(RECORD SET Opens)

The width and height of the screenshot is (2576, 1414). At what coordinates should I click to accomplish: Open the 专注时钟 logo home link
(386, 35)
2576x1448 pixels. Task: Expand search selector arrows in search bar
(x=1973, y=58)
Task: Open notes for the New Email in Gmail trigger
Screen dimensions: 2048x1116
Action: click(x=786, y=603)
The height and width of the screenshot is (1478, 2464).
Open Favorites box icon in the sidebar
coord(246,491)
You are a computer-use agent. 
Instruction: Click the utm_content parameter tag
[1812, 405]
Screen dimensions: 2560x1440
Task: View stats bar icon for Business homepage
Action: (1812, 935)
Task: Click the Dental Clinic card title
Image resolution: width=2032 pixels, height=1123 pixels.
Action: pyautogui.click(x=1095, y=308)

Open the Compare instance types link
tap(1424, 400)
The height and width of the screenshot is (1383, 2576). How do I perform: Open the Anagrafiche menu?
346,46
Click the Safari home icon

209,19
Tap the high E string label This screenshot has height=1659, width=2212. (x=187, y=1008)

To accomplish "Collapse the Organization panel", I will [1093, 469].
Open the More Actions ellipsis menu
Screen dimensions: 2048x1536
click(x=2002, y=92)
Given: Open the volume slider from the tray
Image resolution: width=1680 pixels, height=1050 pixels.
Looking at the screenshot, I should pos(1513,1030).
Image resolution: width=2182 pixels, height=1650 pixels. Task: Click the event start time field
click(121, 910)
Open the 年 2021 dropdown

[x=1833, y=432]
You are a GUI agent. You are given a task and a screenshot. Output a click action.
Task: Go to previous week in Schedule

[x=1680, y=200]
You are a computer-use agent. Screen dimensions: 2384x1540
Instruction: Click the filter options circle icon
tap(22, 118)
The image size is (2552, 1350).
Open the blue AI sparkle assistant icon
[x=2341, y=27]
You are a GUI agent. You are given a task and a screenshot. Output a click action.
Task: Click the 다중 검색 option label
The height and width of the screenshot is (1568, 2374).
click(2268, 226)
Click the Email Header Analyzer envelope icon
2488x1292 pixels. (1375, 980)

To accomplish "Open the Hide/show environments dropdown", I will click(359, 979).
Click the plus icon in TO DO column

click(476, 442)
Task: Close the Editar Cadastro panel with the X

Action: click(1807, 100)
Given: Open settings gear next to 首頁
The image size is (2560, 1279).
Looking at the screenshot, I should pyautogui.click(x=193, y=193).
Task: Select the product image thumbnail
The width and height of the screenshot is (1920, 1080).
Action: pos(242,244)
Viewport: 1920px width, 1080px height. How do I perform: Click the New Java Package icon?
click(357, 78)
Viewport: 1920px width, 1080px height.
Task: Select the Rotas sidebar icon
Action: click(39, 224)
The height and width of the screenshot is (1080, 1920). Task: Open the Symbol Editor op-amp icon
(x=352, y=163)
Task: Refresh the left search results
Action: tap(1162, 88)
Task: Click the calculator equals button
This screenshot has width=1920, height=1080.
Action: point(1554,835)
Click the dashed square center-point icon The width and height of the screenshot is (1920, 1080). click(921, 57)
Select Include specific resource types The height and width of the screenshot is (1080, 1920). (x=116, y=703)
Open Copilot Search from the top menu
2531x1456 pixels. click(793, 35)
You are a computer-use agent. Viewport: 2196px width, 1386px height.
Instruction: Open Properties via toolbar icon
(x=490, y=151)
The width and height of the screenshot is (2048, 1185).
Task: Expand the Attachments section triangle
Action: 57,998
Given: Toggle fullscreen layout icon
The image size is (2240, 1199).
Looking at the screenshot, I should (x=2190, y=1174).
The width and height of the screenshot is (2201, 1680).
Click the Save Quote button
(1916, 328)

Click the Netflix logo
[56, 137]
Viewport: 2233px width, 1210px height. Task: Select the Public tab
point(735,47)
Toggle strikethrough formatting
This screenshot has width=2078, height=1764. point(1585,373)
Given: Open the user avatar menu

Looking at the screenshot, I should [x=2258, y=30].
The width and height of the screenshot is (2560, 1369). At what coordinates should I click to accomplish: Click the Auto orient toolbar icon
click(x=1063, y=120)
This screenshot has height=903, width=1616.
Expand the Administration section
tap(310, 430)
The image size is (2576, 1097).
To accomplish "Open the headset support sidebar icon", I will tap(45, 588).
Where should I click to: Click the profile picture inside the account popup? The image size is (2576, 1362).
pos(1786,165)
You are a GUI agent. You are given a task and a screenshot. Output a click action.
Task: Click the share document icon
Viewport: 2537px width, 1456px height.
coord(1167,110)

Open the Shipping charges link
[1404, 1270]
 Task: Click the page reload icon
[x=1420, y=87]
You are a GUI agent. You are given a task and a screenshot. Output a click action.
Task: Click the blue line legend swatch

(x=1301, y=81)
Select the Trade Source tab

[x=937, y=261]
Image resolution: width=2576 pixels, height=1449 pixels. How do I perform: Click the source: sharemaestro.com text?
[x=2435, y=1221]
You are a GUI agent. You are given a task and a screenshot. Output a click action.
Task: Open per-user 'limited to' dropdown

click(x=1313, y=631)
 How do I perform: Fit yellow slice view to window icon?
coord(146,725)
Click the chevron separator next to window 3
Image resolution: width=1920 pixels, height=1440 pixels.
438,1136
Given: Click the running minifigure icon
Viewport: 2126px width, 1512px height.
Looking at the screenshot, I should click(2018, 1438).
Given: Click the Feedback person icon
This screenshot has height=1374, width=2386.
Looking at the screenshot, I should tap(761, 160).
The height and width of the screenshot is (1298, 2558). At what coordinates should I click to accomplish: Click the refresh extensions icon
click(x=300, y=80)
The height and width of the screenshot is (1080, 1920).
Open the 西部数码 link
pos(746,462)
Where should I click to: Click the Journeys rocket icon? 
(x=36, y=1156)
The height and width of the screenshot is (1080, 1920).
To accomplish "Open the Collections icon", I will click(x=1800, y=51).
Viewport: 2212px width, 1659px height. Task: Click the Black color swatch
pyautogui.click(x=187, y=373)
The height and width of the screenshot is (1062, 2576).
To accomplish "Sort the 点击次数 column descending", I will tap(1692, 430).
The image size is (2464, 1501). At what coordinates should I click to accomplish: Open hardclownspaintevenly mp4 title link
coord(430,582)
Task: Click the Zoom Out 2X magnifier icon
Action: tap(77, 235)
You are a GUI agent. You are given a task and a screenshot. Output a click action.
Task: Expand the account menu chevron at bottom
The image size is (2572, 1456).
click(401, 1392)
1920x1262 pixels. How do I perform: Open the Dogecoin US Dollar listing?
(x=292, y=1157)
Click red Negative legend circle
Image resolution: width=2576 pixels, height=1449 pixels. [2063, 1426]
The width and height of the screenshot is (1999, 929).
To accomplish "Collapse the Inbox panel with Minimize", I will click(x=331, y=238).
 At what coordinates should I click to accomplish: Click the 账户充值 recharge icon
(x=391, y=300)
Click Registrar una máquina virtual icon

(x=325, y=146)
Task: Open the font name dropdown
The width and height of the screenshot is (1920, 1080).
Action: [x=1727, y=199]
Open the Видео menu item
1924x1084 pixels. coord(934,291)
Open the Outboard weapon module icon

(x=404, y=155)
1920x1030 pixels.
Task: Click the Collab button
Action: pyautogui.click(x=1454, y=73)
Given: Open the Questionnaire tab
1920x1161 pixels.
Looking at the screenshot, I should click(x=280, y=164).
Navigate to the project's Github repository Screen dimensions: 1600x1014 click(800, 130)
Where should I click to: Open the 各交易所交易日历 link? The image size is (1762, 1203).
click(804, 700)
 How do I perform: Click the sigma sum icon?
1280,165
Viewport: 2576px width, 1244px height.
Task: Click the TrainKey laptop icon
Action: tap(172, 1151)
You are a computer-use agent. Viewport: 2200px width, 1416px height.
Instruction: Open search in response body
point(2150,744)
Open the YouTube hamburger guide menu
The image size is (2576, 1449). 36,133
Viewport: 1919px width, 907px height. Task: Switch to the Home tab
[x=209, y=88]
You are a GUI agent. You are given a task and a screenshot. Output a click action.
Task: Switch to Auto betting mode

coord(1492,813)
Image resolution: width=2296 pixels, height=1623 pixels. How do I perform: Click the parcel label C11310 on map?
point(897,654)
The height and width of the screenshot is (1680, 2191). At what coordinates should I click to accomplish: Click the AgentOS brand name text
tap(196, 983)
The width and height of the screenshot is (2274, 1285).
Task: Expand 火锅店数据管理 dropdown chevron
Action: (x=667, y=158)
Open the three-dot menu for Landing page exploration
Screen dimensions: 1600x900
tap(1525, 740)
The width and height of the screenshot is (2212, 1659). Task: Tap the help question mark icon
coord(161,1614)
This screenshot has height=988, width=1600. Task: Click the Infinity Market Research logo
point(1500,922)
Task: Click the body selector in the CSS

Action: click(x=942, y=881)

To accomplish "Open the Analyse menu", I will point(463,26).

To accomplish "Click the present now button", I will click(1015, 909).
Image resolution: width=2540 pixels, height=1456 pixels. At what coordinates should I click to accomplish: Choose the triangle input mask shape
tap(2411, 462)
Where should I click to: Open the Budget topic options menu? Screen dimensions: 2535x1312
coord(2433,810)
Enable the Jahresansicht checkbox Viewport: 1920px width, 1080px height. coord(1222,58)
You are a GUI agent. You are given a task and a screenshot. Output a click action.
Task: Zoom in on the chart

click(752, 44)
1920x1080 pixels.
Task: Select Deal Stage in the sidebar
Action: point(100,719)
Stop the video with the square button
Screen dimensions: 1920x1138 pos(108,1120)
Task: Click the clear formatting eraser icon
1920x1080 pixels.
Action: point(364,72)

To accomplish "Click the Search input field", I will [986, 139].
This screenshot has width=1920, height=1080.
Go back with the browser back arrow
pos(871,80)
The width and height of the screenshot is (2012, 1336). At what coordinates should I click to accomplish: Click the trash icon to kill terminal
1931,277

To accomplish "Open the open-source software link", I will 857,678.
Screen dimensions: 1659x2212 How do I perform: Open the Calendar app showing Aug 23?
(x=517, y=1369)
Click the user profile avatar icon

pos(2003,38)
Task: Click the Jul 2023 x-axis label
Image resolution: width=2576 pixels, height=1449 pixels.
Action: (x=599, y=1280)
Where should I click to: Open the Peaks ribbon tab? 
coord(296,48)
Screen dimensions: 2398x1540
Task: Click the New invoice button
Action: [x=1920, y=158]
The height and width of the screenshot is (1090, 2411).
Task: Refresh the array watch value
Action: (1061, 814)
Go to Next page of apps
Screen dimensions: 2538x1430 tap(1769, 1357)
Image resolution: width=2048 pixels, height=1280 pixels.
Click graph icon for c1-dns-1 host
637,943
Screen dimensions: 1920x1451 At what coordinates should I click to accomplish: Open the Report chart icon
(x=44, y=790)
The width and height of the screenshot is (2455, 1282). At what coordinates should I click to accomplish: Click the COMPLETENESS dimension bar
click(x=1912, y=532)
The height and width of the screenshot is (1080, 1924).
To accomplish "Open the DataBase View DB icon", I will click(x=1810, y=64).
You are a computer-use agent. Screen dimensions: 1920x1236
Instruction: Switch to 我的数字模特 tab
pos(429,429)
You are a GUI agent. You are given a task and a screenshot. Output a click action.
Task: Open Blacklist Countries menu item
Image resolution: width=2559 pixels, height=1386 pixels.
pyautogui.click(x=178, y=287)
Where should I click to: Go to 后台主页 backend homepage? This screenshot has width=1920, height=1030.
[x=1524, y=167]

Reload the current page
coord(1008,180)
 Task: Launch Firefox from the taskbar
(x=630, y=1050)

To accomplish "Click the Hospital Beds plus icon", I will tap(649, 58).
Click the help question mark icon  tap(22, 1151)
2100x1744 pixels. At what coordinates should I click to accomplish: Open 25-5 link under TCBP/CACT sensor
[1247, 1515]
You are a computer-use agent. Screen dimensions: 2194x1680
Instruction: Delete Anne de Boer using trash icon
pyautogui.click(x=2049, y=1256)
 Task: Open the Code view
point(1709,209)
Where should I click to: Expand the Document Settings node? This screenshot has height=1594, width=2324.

(RECORD SET Closes)

The response should be an exact copy of the lines from the one with "Click the help" through the end of the data, with no other text.

Click the help question mark icon  tap(22, 1151)
2100x1744 pixels. At what coordinates should I click to accomplish: Open 25-5 link under TCBP/CACT sensor
[1247, 1515]
You are a computer-use agent. Screen dimensions: 2194x1680
Instruction: Delete Anne de Boer using trash icon
pyautogui.click(x=2049, y=1256)
 Task: Open the Code view
point(1709,209)
Where should I click to: Expand the Document Settings node? This screenshot has height=1594, width=2324.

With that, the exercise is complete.